Berangkat dari hal-hal di atas, sedikitnya terdapat empat butir yang menurut hemat saya perlu dijalankan. Pertama, "ikat" para pemimpin K/L dengan kontrak kinerja-terlepas akan ada kocok ulang atau tidak-agar manakala di kemudian hari ada perubahan, semua pihak bisa memiliki acuan sama. Kontrak kinerja dijabarkan menjadi program-program K/L dengan ukuran jelas dan terukur. Penjabarannya, ada baiknya, per tahun. Sebagai permulaan, milestone evaluasi paling dekat terpenting adalah Desember 2015. Pasalnya, pada titik itu, bilamana ditemukan ketidaksesuaian atau penyimpangan, segera dapat dilakukan pembenahan. Jadi, jabarkan dulu hingga Desember 2015; baru menyusul yang sampai Desember 2016, Desember 2017, dan seterusnya. Berdasarkan prioritas-prioritas inilah aspek perencanaan mengikutinya.

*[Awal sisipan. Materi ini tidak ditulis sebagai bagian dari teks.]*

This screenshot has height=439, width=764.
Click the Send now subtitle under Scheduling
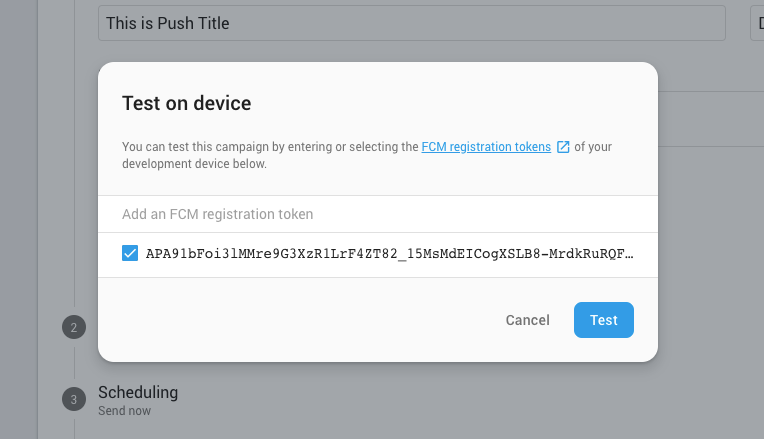[x=124, y=411]
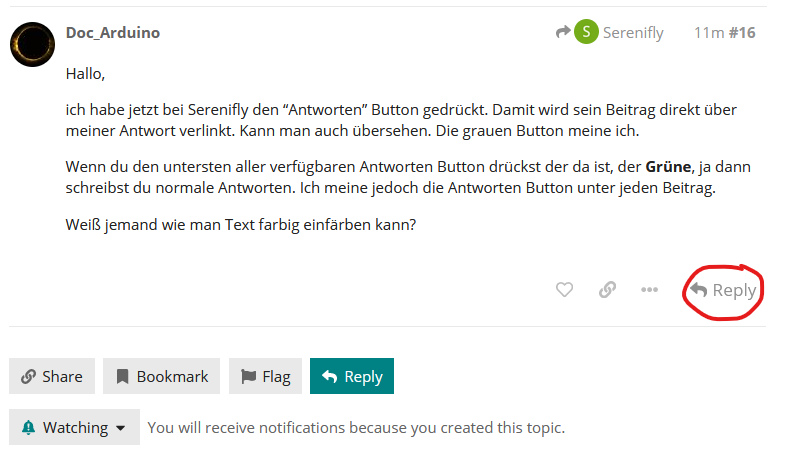This screenshot has height=468, width=803.
Task: Click the caret arrow next to Watching
Action: coord(121,428)
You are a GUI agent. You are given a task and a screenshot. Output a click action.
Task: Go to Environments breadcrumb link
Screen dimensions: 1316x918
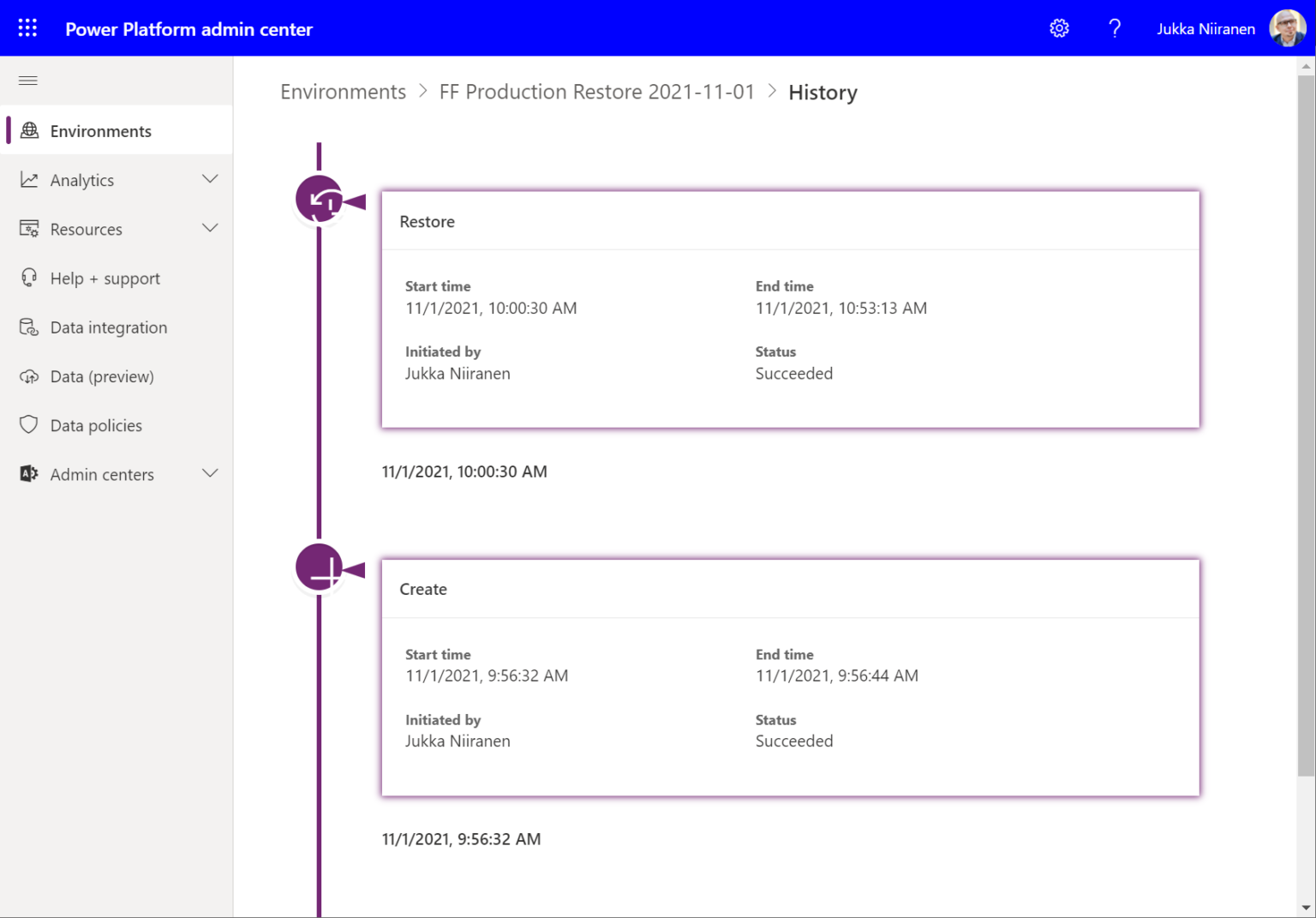tap(343, 92)
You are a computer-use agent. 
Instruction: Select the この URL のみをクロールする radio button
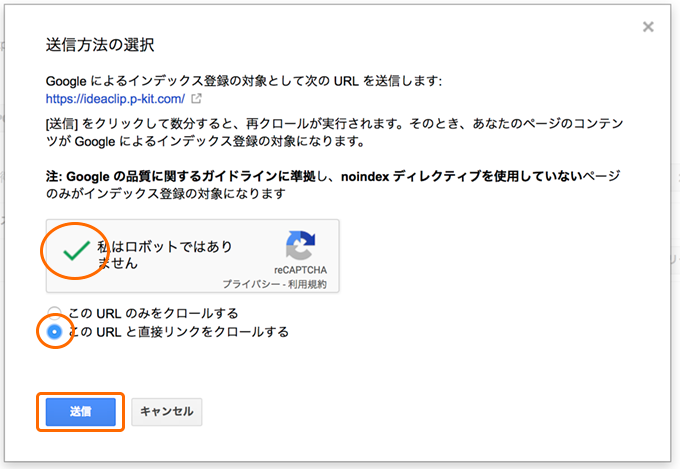click(54, 313)
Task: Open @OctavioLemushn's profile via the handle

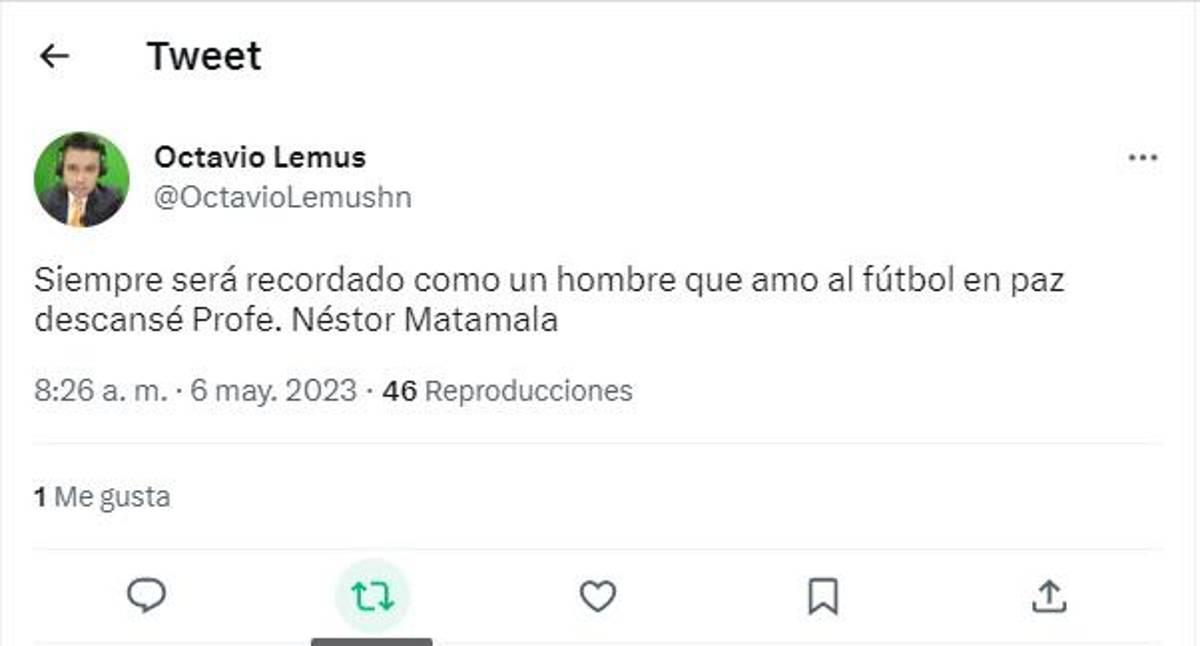Action: (x=283, y=197)
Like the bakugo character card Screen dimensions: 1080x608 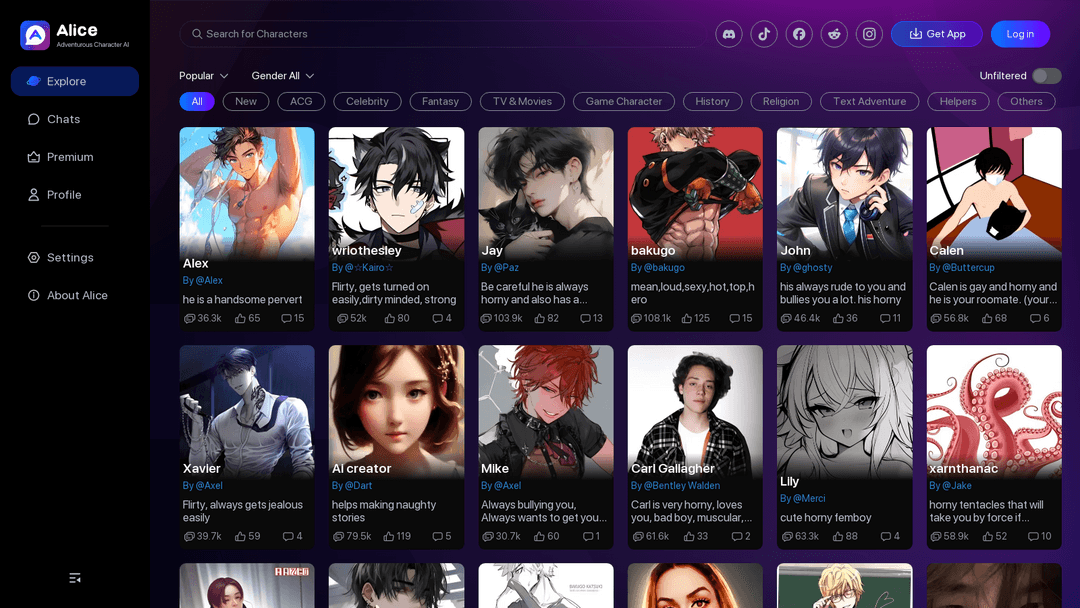click(x=688, y=318)
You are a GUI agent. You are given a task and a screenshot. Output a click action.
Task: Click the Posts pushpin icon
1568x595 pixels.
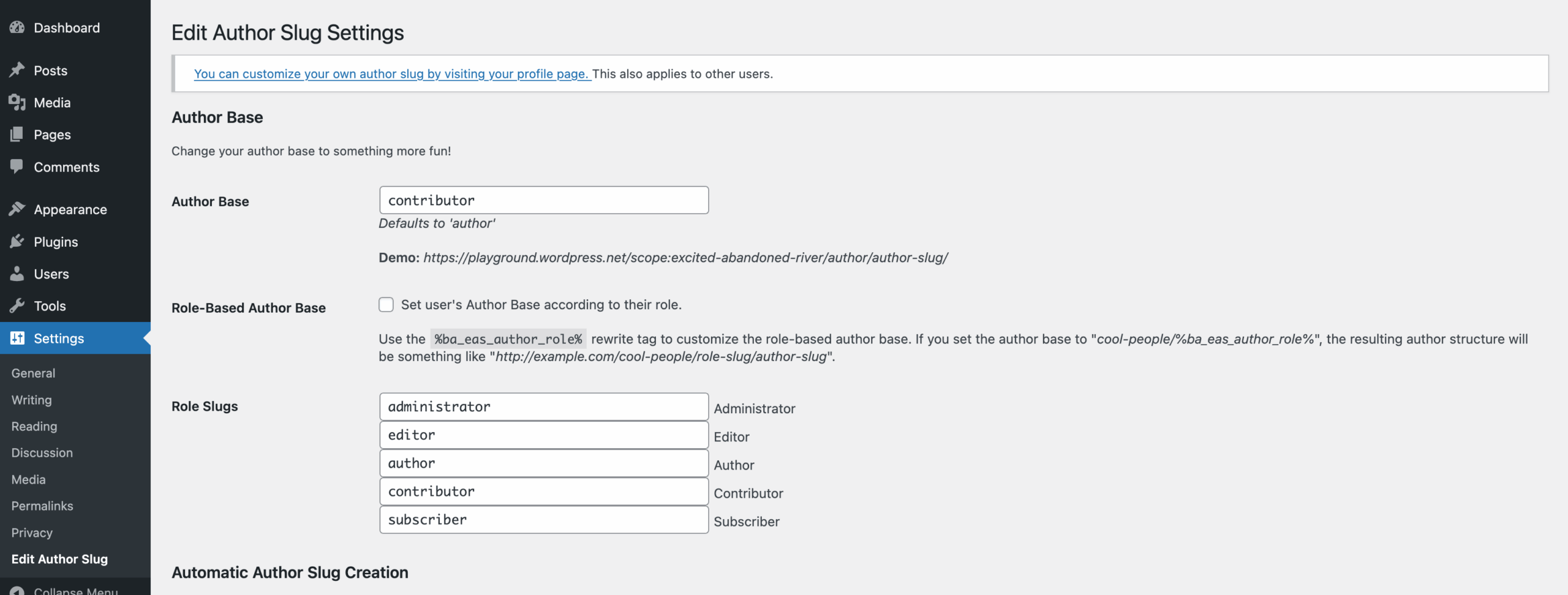coord(17,70)
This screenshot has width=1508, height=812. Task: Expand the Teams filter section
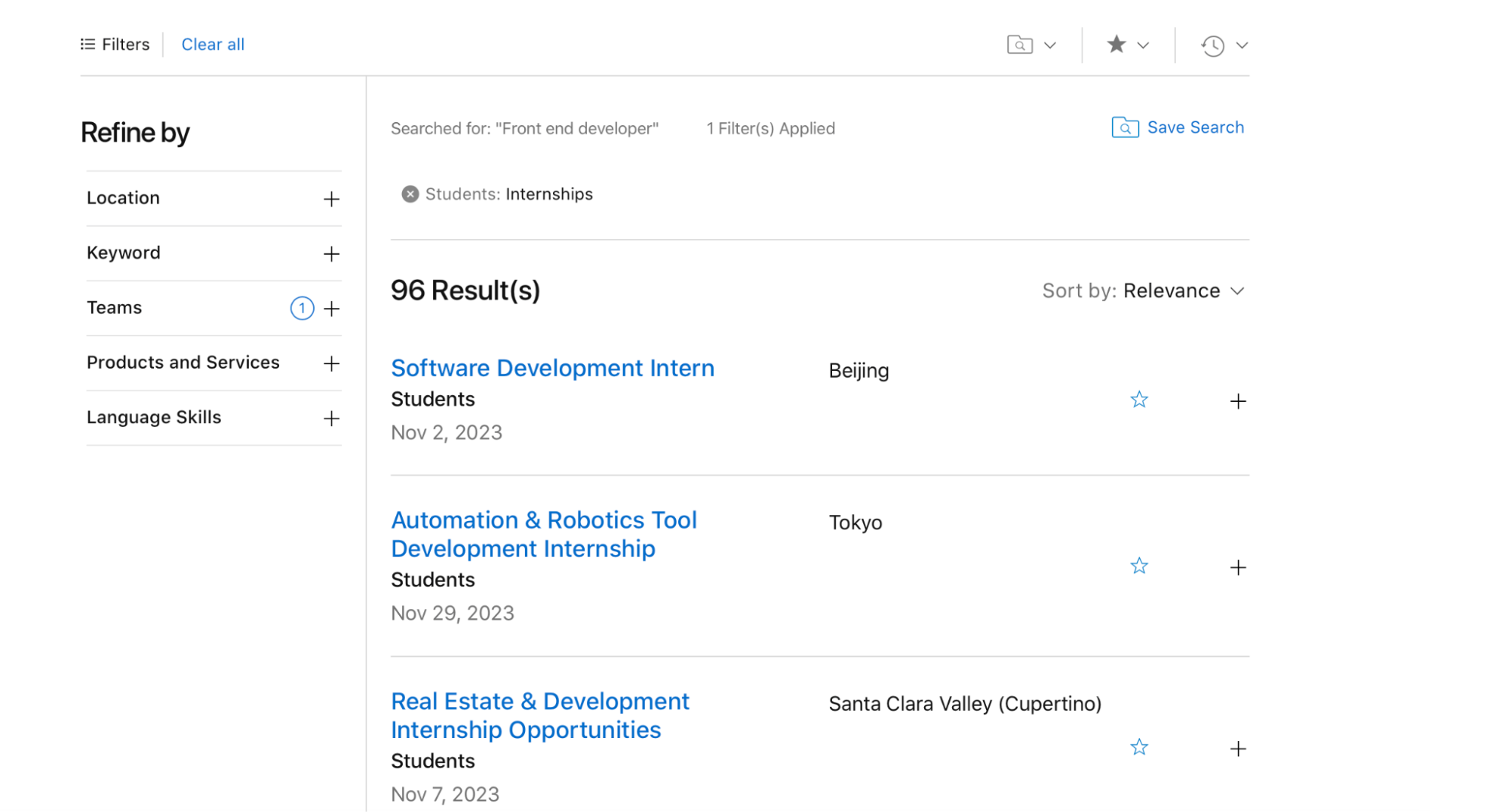(330, 308)
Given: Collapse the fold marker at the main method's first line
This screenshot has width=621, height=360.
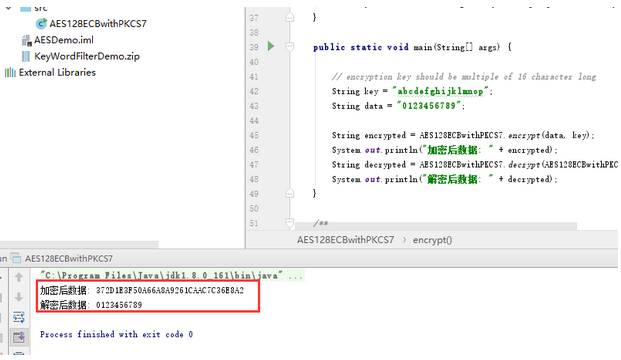Looking at the screenshot, I should pos(290,47).
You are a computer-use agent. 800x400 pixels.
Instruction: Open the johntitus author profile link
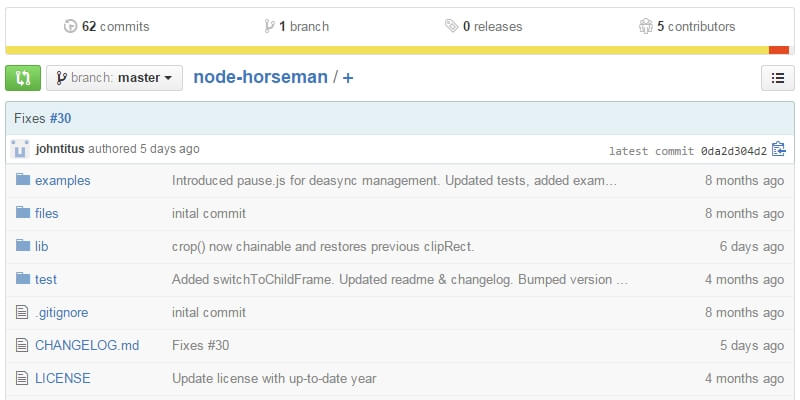(60, 149)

Kedua, tunjuk satu lembaga untuk mengawalnya. Namanya boleh apa saja. Karena merupakan unit-independen-di- dalam-pemerintahan yang memberi masukan kepada presiden, ia harus obyektif, pantang terbelit kepentingan apa pun, baik politik maupun lainnya. Kerjanya bukan semata "kerja konvensional" monitoring-evaluasi-melapor (kepada presiden), tetapi yang jauh lebih penting adalah melakukan perbantuan (consulting), pembenahan, serta penguraian sumbatan terhadap K/L bahkan daerah.

Ketiga, (pemimpin) K/L harus meningkatkan kemampuannya dalam menyampaikan sinyal-sinyal positif lebih dari sekadar kebutuhan untuk berkomunikasi. Contoh: bagaimana kita memberikan sinyal terkait sebuah produk keputusan presiden yang keliru atau sinyal terkait peneraan nomenklatur kelembagaan yang kurang tepat. Alih-alih problem teknis, hal ini sebetulnya merupakan problem mendasar organisasi, yakni penguasaan komunikasi dan psikologi massa. Keempat, perkuat sistem aduan rakyat yang sudah eksis itu, yakni LAPOR! (Layanan Aspirasi dan Pengaduan Online Rakyat), dalam hal kecepatan respons dan tindak lanjutnya. Pengelola LAPOR! harus punya kemampuan melakukan penguatan kepada K/L/ daerah agar terus memperbaiki kinerja.

Kesemua empat butir itu memiliki arti penting bagi rakyat. Rakyat menjadi melek bahwa pemerintahnya tak absen. Pemerintahnya ada dan bekerja.